The Cholesterol Factor in Heart Disease

Cardiovascular disease — which includes heart attacks and stroke — remains the leading cause of mortality in the developed world. However some countries fare far worse than others. Britain has one of the highest rates of heart disease in the European Union, and the rate is higher than in the United States or Australia. According to a recent World Health Organization report, Irishmen and Scotsmen are three times more likely to die of coronary artery disease than their French counterparts. Their partners are even worst off; women in Belfast or Glasgow are nine times more likely to die of a heart attack than their French sisters.

The fact that Aberdonians are so much more at risk than the citizens of Toulouse is known as the French Paradox. French cuisine, in some areas at least, is at least as rich as Scottish fare. A diet replete with full fat (not to mention unpasteurized) cheese, cream and pate de fois gras is not really what the doctor ordered — and yet the French, most unfairly, and even despite those appalling French cigarettes, seem to be able to get away with it.

However, a more detailed look at the French statistics reveals a more complex picture. In the north, where the diet is not so very different from the British way of eating, death rates from vascular disease are higher than in the south where the diet is (obviously) Mediterranean. From epidemiological evidence such as this, together with animal studies, cell culture work and a sprinkling of clinical trials, a detailed understanding is emerging of the complex relationships between the food we eat and the diseases we die of, and how these diseases can be stabilized, and forced into reverse.

But to get to this point, we need to re-evaluate the established models of coronary artery disease which have held sway for so long, and which have proved to be such a waste of time and resources.

The Cholesterol Factor
In heart attack sufferers we often see fatty deposits blocking the coronary arteries. The disease process begins with a fatty streak in the lining of the artery, which expands over time until it impedes blood flow in the vessel (causing symptoms such as angina), and then blocks it, causing the heart attack. The fatty material contains cholesterol compounds, which, according to the theory, were derived from excessive levels of cholesterol in the bloodstream, which were in turn derived from excessive amounts of cholesterol in the diet. A diet too high in meat and dairy foods, therefore, would increase the risk of heart attack.

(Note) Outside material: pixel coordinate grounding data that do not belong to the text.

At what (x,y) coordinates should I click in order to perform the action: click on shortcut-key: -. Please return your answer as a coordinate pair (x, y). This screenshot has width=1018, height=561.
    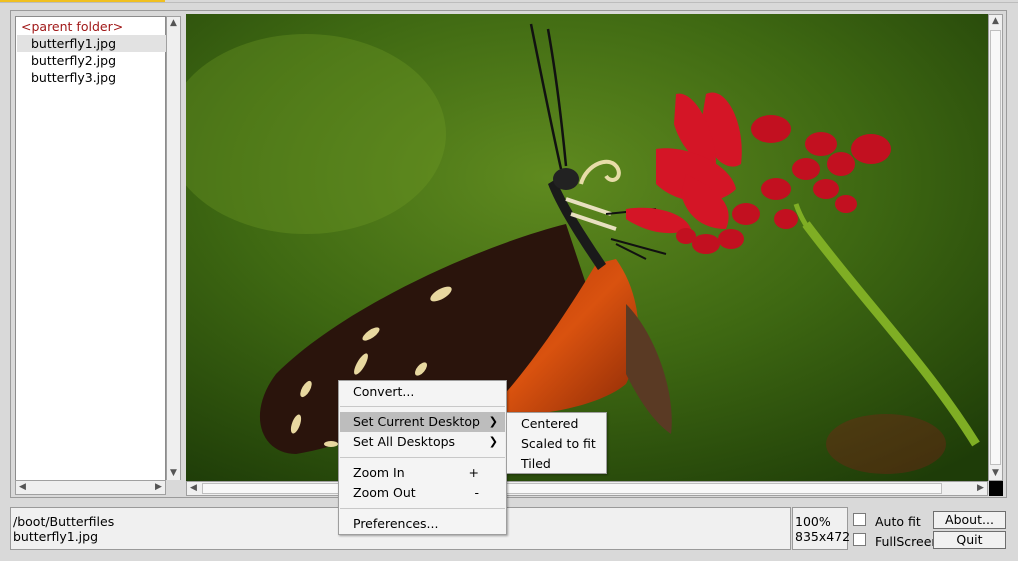
    Looking at the image, I should click on (476, 492).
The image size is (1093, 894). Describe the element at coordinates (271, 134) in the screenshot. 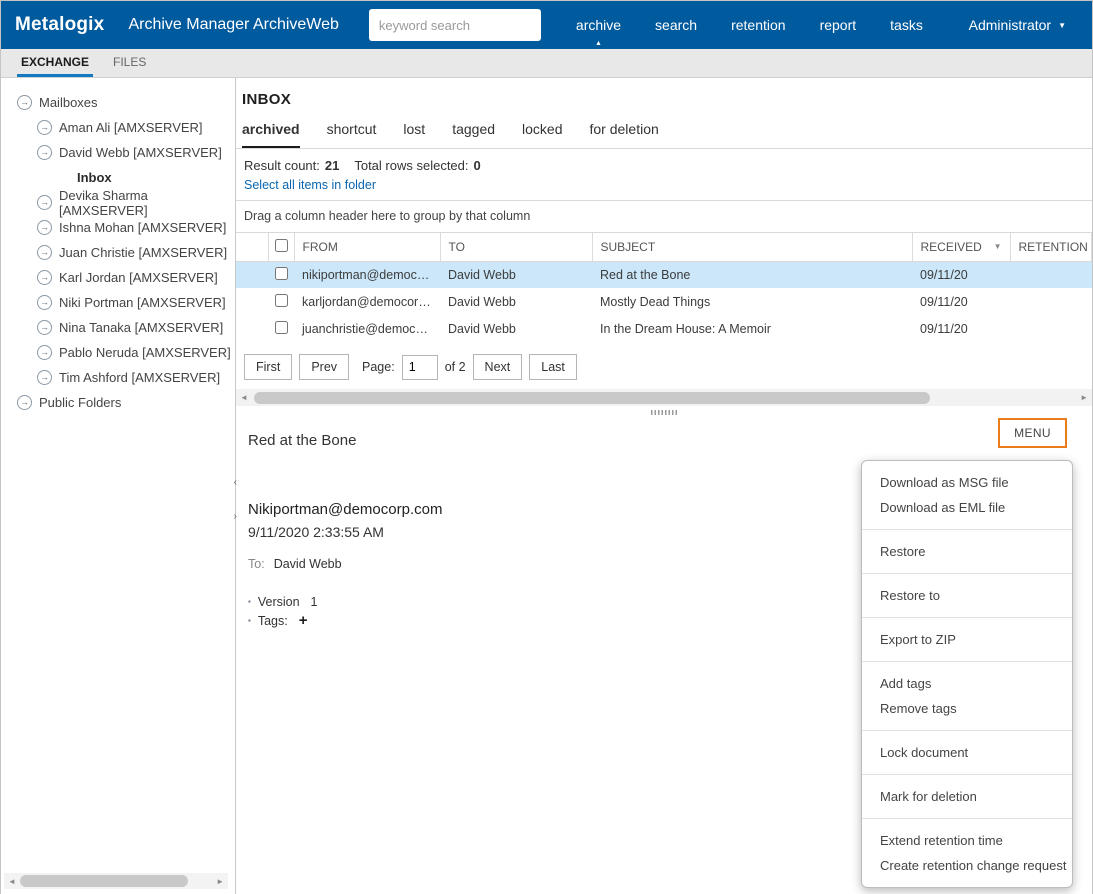

I see `tab-archived: archived` at that location.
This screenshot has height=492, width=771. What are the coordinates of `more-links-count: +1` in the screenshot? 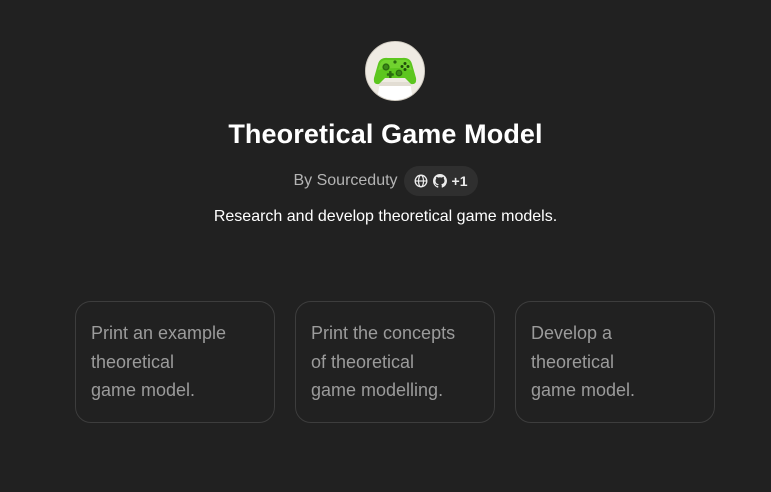 It's located at (460, 181).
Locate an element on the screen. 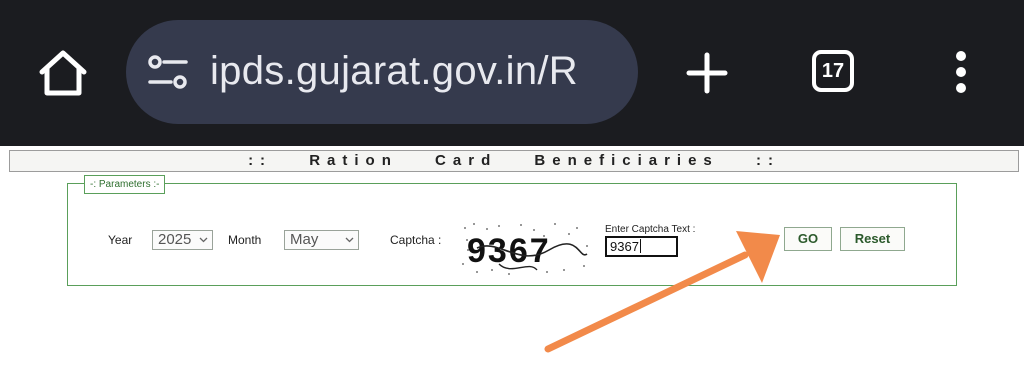 The height and width of the screenshot is (383, 1024). year-label: Year is located at coordinates (120, 240).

This theory was reinforced by animal models such as the infamous cholesterol-fed rabbits, which also developed atheroma-like lesions in their arteries. The fact that rabbits do not normally eat cholesterol (unless they are the rare carnivorous sort) was ignored. The fact that a diet too high in meat and dairy products was necessarily depleted in fruits and vegetables also went un-noticed. Ministries and departments of health went into overdrive, warning everyone to cut down on cholesterol and fatty foods in general. The pharmaceutical industry followed, rejoicing, and sold vast amounts of cholesterol-lowering drugs.

But the warnings and the drugs were not as helpful as had been predicted. Belatedly, it transpired that at least half of all heart attack victims have normal blood cholesterol levels. In other words, high cholesterol levels are not a good indicator of risk, and by focusing so exclusively on lowering them, doctors and indeed everyone else were overlooking the real question: why was cholesterol migrating into the blood vessel walls?